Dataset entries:
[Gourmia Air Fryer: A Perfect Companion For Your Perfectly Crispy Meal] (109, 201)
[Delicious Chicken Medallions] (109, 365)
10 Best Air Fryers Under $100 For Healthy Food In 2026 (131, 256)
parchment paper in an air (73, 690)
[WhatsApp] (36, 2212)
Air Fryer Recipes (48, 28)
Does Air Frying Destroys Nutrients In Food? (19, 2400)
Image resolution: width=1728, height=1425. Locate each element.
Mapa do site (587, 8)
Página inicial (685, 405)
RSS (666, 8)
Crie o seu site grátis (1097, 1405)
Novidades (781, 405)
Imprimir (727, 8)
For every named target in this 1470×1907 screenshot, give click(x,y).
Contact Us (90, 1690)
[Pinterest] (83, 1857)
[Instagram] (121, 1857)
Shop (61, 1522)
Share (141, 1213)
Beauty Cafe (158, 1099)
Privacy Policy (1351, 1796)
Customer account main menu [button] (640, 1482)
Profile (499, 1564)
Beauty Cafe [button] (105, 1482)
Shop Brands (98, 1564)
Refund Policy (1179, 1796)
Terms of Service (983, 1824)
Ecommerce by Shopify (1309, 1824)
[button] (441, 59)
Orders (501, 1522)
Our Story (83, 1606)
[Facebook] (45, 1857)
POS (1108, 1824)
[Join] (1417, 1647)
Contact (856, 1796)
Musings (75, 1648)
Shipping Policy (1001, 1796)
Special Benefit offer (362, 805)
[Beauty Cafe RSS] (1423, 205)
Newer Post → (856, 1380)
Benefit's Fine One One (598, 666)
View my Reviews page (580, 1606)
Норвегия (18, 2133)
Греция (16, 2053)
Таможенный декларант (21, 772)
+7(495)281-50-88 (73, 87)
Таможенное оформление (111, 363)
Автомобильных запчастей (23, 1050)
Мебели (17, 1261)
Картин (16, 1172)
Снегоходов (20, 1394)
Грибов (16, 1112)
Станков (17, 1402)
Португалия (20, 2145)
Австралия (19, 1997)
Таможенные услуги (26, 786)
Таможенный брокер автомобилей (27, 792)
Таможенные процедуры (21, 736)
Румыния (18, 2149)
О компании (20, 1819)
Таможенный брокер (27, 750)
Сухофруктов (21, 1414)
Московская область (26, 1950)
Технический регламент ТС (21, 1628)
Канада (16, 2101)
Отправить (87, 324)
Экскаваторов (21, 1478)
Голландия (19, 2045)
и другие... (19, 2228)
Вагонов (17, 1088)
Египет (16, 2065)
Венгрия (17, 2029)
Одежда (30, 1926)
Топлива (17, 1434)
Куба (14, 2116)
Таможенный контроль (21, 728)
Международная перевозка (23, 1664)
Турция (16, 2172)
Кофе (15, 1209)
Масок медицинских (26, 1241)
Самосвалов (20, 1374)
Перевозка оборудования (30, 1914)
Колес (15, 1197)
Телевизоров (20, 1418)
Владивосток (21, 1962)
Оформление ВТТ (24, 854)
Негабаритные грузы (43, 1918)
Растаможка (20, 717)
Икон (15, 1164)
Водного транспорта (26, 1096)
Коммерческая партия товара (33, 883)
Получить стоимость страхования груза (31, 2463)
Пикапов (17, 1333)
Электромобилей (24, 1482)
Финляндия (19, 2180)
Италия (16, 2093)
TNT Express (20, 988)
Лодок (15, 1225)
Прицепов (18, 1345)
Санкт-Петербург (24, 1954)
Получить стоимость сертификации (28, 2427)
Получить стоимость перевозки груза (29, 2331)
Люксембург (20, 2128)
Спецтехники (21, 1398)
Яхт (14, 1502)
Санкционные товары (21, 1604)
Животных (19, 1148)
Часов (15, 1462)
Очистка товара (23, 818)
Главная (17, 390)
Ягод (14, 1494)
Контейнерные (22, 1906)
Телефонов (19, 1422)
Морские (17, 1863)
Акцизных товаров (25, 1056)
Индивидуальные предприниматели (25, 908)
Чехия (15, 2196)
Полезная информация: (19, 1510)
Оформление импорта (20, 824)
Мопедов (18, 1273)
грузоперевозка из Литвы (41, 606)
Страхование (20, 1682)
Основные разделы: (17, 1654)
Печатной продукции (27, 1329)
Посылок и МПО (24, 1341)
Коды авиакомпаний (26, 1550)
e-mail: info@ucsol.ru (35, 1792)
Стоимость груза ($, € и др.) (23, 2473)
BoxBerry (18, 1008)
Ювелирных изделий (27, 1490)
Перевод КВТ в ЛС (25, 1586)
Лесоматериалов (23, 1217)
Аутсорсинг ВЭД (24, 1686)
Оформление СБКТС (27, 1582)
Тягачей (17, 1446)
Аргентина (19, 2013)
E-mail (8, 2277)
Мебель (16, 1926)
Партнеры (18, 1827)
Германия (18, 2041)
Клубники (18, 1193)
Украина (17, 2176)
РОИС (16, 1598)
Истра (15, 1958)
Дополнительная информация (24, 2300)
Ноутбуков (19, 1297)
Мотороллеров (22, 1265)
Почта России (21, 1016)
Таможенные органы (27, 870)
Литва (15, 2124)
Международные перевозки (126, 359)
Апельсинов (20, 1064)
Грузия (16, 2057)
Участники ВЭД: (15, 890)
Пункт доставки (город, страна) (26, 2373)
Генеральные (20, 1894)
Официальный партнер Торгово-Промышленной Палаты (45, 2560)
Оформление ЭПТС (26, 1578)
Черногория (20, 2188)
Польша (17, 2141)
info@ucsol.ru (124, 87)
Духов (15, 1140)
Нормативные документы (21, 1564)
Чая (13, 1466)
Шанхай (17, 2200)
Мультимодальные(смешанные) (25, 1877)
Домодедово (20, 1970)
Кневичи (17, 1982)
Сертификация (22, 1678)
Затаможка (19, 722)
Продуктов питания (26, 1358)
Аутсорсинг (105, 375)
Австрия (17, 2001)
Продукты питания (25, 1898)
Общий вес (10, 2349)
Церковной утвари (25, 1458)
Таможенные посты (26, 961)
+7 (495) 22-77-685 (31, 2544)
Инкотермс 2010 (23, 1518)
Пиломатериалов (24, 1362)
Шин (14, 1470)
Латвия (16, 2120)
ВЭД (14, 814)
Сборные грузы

REQUIRED WORK: Write out all records exactly, keeping every detail.

OUTPUT BELOW:
[Gourmia Air Fryer: A Perfect Companion For Your Perfectly Crispy Meal] (109, 201)
[Delicious Chicken Medallions] (109, 365)
10 Best Air Fryers Under $100 For Healthy Food In 2026 (131, 256)
parchment paper in an air (73, 690)
[WhatsApp] (36, 2212)
Air Fryer Recipes (48, 28)
Does Air Frying Destroys Nutrients In Food? (19, 2400)
Image resolution: width=1728, height=1425. Locate each element.
Mapa do site (587, 8)
Página inicial (685, 405)
RSS (666, 8)
Crie o seu site grátis (1097, 1405)
Novidades (781, 405)
Imprimir (727, 8)
For every named target in this 1470×1907 screenshot, give click(x,y).
Contact Us (90, 1690)
[Pinterest] (83, 1857)
[Instagram] (121, 1857)
Shop (61, 1522)
Share (141, 1213)
Beauty Cafe (158, 1099)
Privacy Policy (1351, 1796)
Customer account main menu [button] (640, 1482)
Profile (499, 1564)
Beauty Cafe [button] (105, 1482)
Shop Brands (98, 1564)
Refund Policy (1179, 1796)
Terms of Service (983, 1824)
Ecommerce by Shopify (1309, 1824)
[button] (441, 59)
Orders (501, 1522)
Our Story (83, 1606)
[Facebook] (45, 1857)
POS (1108, 1824)
[Join] (1417, 1647)
Contact (856, 1796)
Musings (75, 1648)
Shipping Policy (1001, 1796)
Special Benefit offer (362, 805)
[Beauty Cafe RSS] (1423, 205)
Newer Post → (856, 1380)
Benefit's Fine One One (598, 666)
View my Reviews page (580, 1606)
Норвегия (18, 2133)
Греция (16, 2053)
Таможенный декларант (21, 772)
+7(495)281-50-88 (73, 87)
Таможенное оформление (111, 363)
Автомобильных запчастей (23, 1050)
Мебели (17, 1261)
Картин (16, 1172)
Снегоходов (20, 1394)
Грибов (16, 1112)
Станков (17, 1402)
Португалия (20, 2145)
Австралия (19, 1997)
Таможенные услуги (26, 786)
Таможенный брокер автомобилей (27, 792)
Таможенные процедуры (21, 736)
Румыния (18, 2149)
О компании (20, 1819)
Таможенный брокер (27, 750)
Сухофруктов (21, 1414)
Московская область (26, 1950)
Технический регламент ТС (21, 1628)
Канада (16, 2101)
Отправить (87, 324)
Экскаваторов (21, 1478)
Голландия (19, 2045)
и другие... (19, 2228)
Вагонов (17, 1088)
Египет (16, 2065)
Венгрия (17, 2029)
Одежда (30, 1926)
Топлива (17, 1434)
Куба (14, 2116)
Таможенный контроль (21, 728)
Международная перевозка (23, 1664)
Турция (16, 2172)
Кофе (15, 1209)
Масок медицинских (26, 1241)
Самосвалов (20, 1374)
Перевозка оборудования (30, 1914)
Колес (15, 1197)
Телевизоров (20, 1418)
Владивосток (21, 1962)
Оформление ВТТ (24, 854)
Негабаритные грузы (43, 1918)
Растаможка (20, 717)
Икон (15, 1164)
Водного транспорта (26, 1096)
Коммерческая партия товара (33, 883)
Получить стоимость страхования груза (31, 2463)
Пикапов (17, 1333)
Электромобилей (24, 1482)
Финляндия (19, 2180)
Италия (16, 2093)
TNT Express (20, 988)
Лодок (15, 1225)
Прицепов (18, 1345)
Санкт-Петербург (24, 1954)
Получить стоимость сертификации (28, 2427)
Получить стоимость перевозки груза (29, 2331)
Люксембург (20, 2128)
Спецтехники (21, 1398)
Яхт (14, 1502)
Санкционные товары (21, 1604)
Животных (19, 1148)
Часов (15, 1462)
Очистка товара (23, 818)
Главная (17, 390)
Ягод (14, 1494)
Контейнерные (22, 1906)
Телефонов (19, 1422)
Морские (17, 1863)
Акцизных товаров (25, 1056)
Индивидуальные предприниматели (25, 908)
Чехия (15, 2196)
Полезная информация: (19, 1510)
Оформление импорта (20, 824)
Мопедов (18, 1273)
грузоперевозка из Литвы (41, 606)
Страхование (20, 1682)
Основные разделы: (17, 1654)
Печатной продукции (27, 1329)
Посылок и МПО (24, 1341)
Коды авиакомпаний (26, 1550)
e-mail: info@ucsol.ru (35, 1792)
Стоимость груза ($, € и др.) (23, 2473)
BoxBerry (18, 1008)
Ювелирных изделий (27, 1490)
Перевод КВТ в ЛС (25, 1586)
Лесоматериалов (23, 1217)
Аутсорсинг ВЭД (24, 1686)
Оформление СБКТС (27, 1582)
Тягачей (17, 1446)
Аргентина (19, 2013)
E-mail (8, 2277)
Мебель (16, 1926)
Партнеры (18, 1827)
Германия (18, 2041)
Клубники (18, 1193)
Украина (17, 2176)
РОИС (16, 1598)
Истра (15, 1958)
Дополнительная информация (24, 2300)
Ноутбуков (19, 1297)
Мотороллеров (22, 1265)
Почта России (21, 1016)
Таможенные органы (27, 870)
Литва (15, 2124)
Международные перевозки (126, 359)
Апельсинов (20, 1064)
Грузия (16, 2057)
Участники ВЭД: (15, 890)
Пункт доставки (город, страна) (26, 2373)
Генеральные (20, 1894)
Официальный партнер Торгово-Промышленной Палаты (45, 2560)
Оформление ЭПТС (26, 1578)
Черногория (20, 2188)
Польша (17, 2141)
info@ucsol.ru (124, 87)
Духов (15, 1140)
Нормативные документы (21, 1564)
Чая (13, 1466)
Шанхай (17, 2200)
Мультимодальные(смешанные) (25, 1877)
Домодедово (20, 1970)
Кневичи (17, 1982)
Сертификация (22, 1678)
Затаможка (19, 722)
Продуктов питания (26, 1358)
Аутсорсинг (105, 375)
Австрия (17, 2001)
Продукты питания (25, 1898)
Общий вес (10, 2349)
Церковной утвари (25, 1458)
Таможенные посты (26, 961)
+7 (495) 22-77-685 (31, 2544)
Инкотермс 2010 (23, 1518)
Пиломатериалов (24, 1362)
Шин (14, 1470)
Латвия (16, 2120)
ВЭД (14, 814)
Сборные грузы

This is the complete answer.